-- GENANNTES ZIEL 1 --
Zähle alle Länder auf, die im Text über Schulunterricht in Coronazeiten genannt werden.

Wohl nirgendwo läuft es in Coronazeiten wie immer. Was uns in Deutschland
enttäuscht: Beim ersten Lockdown fand täglicher Online-Unterricht nur für
sechs Prozent statt. Aber im zweiten Lockdown, wo es ein halbes Jahr
Vorbereitungszeit gab, lief es nicht viel besser. Da hatten immer noch zwei
von fünf Kindern maximal einmal pro Woche Onlineunterricht. Es gelang
Deutschland nicht, für alle den täglichen Kontakt zur Klasse zu sichern.
Anderen Ländern gelang es?
Die legten andere Schwerpunkte. Estland und Finnland verlegten von einem
Tag zum anderen den Unterricht nach Hause, auch weil alle schon die Geräte
hatten. Deutschland war Schlusslicht bei der digitalen Ausstattung. Länder
wie Frankreich hatten eine kürzere Schulschließung. Da schränkten sich die
Erwachsenen ein. In der Schweiz war Homeoffice Pflicht, dafür konnten
Kinder zur Schule. Die unterstützten die Schüler besser. In einer
globalisierten Wirtschaft heißt das, dass Kinder in Deutschland mehr
Nachteile haben könnten.
Und weniger gute Abschlüsse?
Aus ökonomischer Sicht zählen am Ende nicht Abschlüsse, sondern
Kompetenzen. Will man Wirtschaftswachstum erklären, dann sind zum Beispiel
Pisa-Punkte wichtig.
Corona kostet Pisa-Punkte?
Das ist ein Maß, mit dem wir Kompetenzen messen. Haben wir trotz Corona
gleich viele Abiturienten, die aber weniger lernten, kann sich das
wirtschaftlich auswirken: nämlich dann, wenn die Kompetenzen fehlen, um im
Beruf für Produktivität zu sorgen.
Gab es positive Effekte?
Die Mehrheit der Eltern sagt, dass ihre Kinder besser mit digitalen
Technologien umgehen und lernten, eigenständig zu arbeiten.

-- EINGABE --

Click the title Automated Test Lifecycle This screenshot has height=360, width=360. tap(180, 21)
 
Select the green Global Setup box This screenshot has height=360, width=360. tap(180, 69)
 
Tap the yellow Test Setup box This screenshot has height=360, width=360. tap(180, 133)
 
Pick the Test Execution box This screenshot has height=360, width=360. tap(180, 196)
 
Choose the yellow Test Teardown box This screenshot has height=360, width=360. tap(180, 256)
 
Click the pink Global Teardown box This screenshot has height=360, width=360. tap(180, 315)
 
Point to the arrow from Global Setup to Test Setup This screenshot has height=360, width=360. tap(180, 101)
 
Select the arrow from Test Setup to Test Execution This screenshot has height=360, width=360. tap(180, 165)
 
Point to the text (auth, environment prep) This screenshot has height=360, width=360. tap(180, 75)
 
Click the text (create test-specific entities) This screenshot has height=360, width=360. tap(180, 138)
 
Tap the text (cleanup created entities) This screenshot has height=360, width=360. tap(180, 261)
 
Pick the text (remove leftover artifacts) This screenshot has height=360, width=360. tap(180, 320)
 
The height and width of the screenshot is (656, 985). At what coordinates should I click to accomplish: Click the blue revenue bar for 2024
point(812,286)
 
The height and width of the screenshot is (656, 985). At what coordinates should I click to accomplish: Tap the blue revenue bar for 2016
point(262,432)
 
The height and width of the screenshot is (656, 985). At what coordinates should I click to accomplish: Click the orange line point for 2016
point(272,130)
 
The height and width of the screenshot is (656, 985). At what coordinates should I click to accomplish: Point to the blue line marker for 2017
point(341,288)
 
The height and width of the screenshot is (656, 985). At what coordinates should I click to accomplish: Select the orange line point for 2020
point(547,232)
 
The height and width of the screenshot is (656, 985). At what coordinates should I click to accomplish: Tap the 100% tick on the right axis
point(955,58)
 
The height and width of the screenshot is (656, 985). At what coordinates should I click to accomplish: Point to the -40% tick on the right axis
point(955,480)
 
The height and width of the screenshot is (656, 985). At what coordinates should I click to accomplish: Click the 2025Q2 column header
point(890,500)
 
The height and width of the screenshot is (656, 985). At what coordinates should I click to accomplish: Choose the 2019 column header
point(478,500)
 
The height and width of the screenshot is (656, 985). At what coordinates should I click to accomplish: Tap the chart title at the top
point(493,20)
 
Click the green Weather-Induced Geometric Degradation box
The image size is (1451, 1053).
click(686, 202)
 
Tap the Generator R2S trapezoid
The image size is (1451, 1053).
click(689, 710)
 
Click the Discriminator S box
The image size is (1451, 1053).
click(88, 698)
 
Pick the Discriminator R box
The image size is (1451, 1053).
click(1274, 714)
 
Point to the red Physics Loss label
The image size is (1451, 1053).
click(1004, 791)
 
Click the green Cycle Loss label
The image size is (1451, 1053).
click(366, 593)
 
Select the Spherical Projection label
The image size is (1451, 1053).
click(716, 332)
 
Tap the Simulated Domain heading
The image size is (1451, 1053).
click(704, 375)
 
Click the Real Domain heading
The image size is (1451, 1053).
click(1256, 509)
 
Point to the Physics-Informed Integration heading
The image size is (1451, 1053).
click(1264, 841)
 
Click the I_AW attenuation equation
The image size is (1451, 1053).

-- GENANNTES ZIEL 2 --
Zitiere aus den Zeilen oben den Abschnitt, der mit der Zeile beginnt, die „Click the Discriminator S box“ enthält, und bis zum Ende der Zeilen reicht, beide Enden eingeschlossen.

-- VOLLSTÄNDIGE ANTWORT 1 --
Deutschland, Estland, Finnland, Frankreich, Schweiz

-- VOLLSTÄNDIGE ANTWORT 2 --
Click the Discriminator S box
The image size is (1451, 1053).
click(88, 698)
 
Pick the Discriminator R box
The image size is (1451, 1053).
click(1274, 714)
 
Point to the red Physics Loss label
The image size is (1451, 1053).
click(1004, 791)
 
Click the green Cycle Loss label
The image size is (1451, 1053).
click(366, 593)
 
Select the Spherical Projection label
The image size is (1451, 1053).
click(716, 332)
 
Tap the Simulated Domain heading
The image size is (1451, 1053).
click(704, 375)
 
Click the Real Domain heading
The image size is (1451, 1053).
click(1256, 509)
 
Point to the Physics-Informed Integration heading
The image size is (1451, 1053).
click(1264, 841)
 
Click the I_AW attenuation equation
The image size is (1451, 1053).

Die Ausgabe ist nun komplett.